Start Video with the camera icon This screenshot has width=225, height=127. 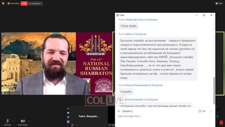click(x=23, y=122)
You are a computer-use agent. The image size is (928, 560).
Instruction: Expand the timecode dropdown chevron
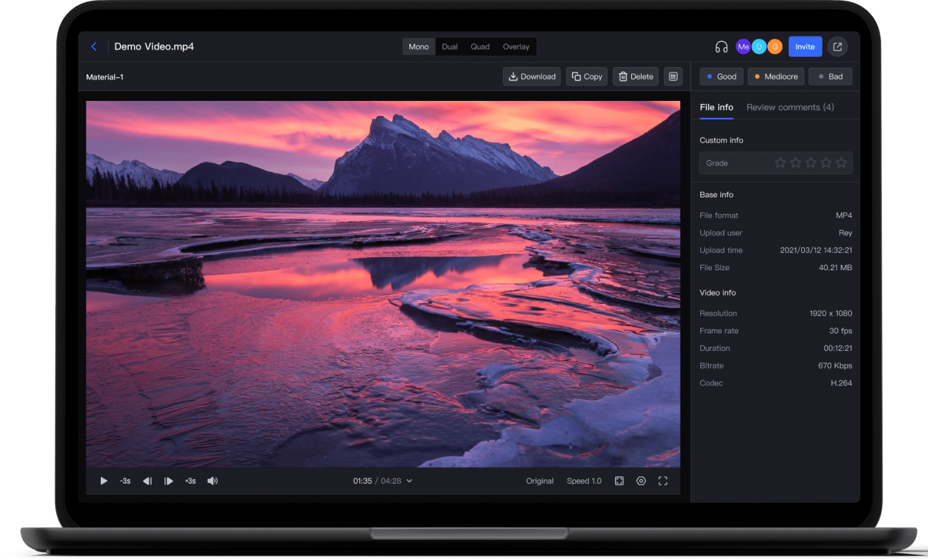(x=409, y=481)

...

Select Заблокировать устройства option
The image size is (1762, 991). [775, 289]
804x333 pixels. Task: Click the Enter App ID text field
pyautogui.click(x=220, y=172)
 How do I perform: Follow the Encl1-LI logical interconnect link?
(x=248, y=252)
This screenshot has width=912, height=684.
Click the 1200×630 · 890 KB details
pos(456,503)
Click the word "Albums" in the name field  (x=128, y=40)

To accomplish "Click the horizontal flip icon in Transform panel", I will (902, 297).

--

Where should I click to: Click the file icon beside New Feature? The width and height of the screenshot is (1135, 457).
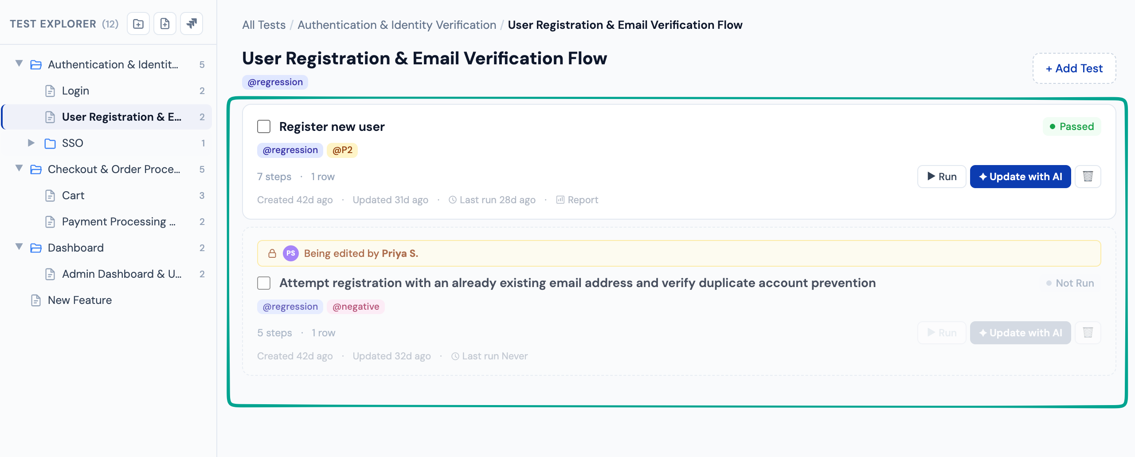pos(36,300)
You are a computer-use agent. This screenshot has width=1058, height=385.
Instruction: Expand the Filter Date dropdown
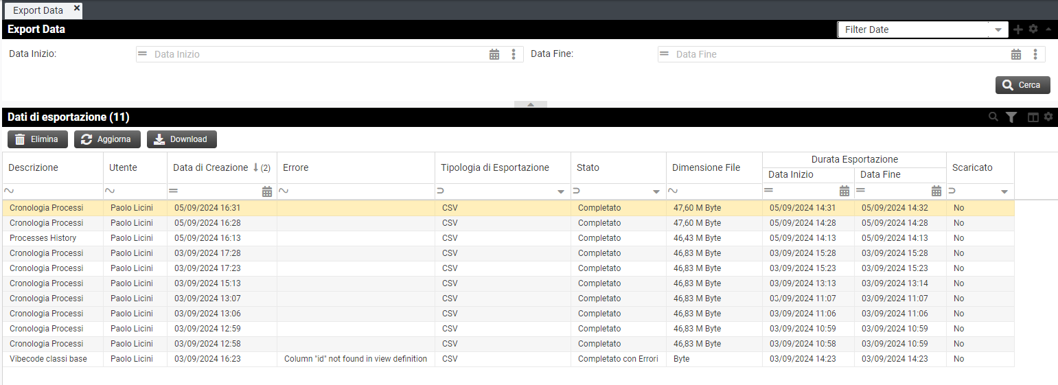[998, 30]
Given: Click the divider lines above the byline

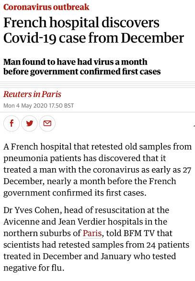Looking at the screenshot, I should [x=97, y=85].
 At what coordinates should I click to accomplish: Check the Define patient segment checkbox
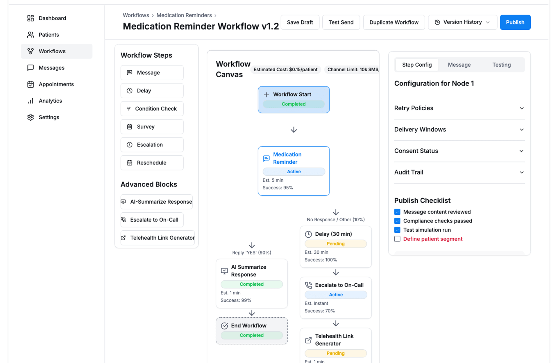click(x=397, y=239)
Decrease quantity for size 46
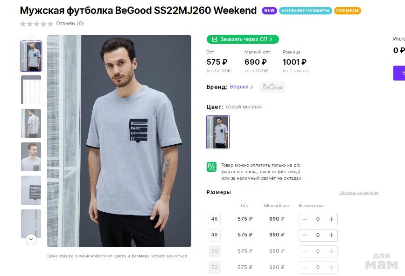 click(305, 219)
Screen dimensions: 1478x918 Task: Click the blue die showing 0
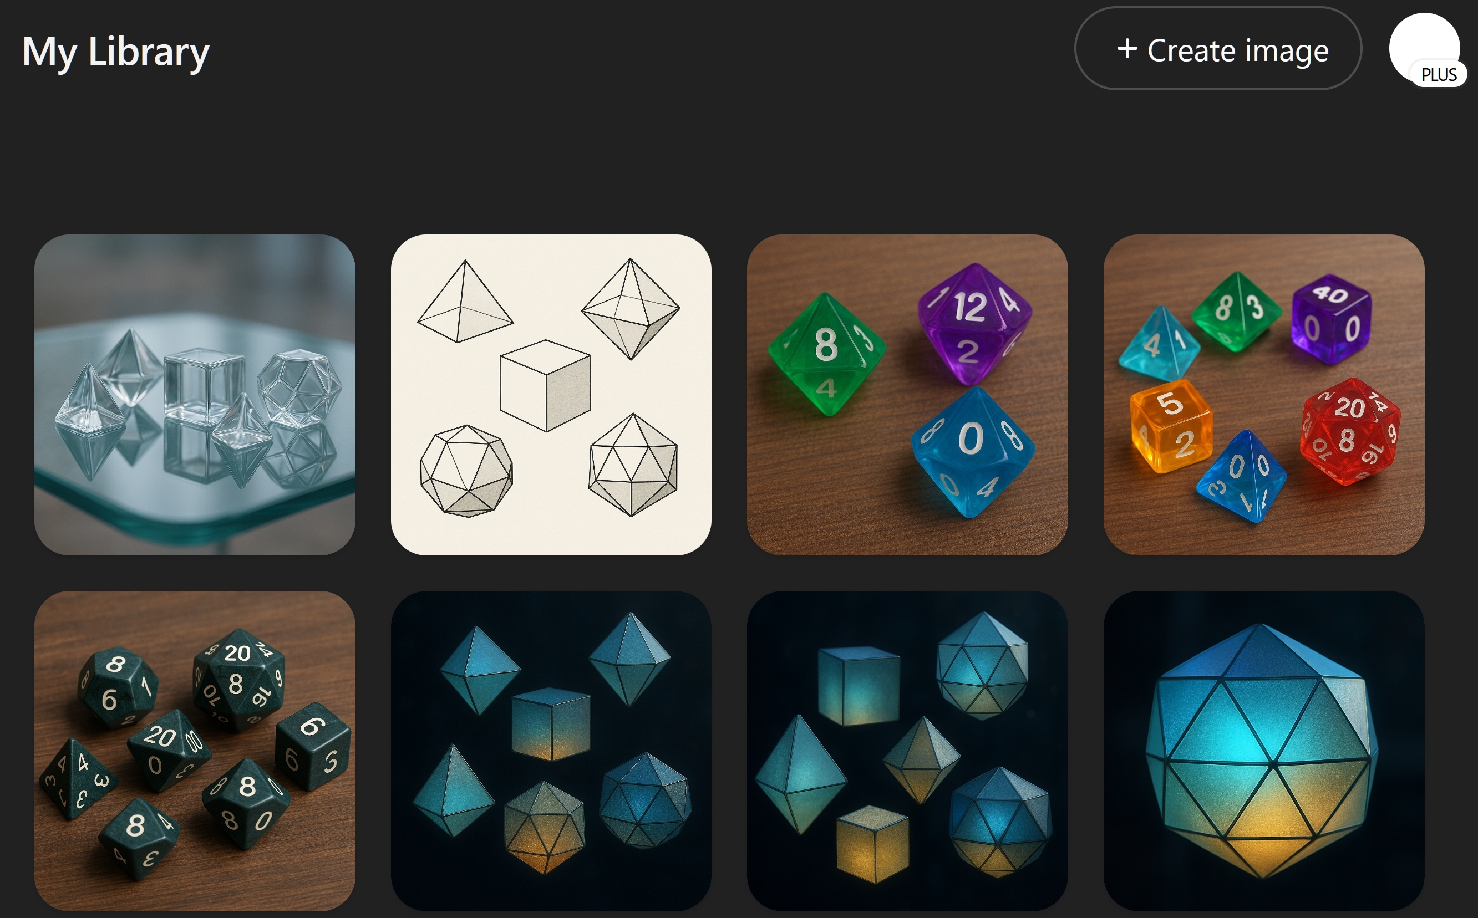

What is expected — Count the lines in the data above that contain the string "accomplish", with uppercase and lowercase treated as different, and reply with only that number.

Output for this exercise — 2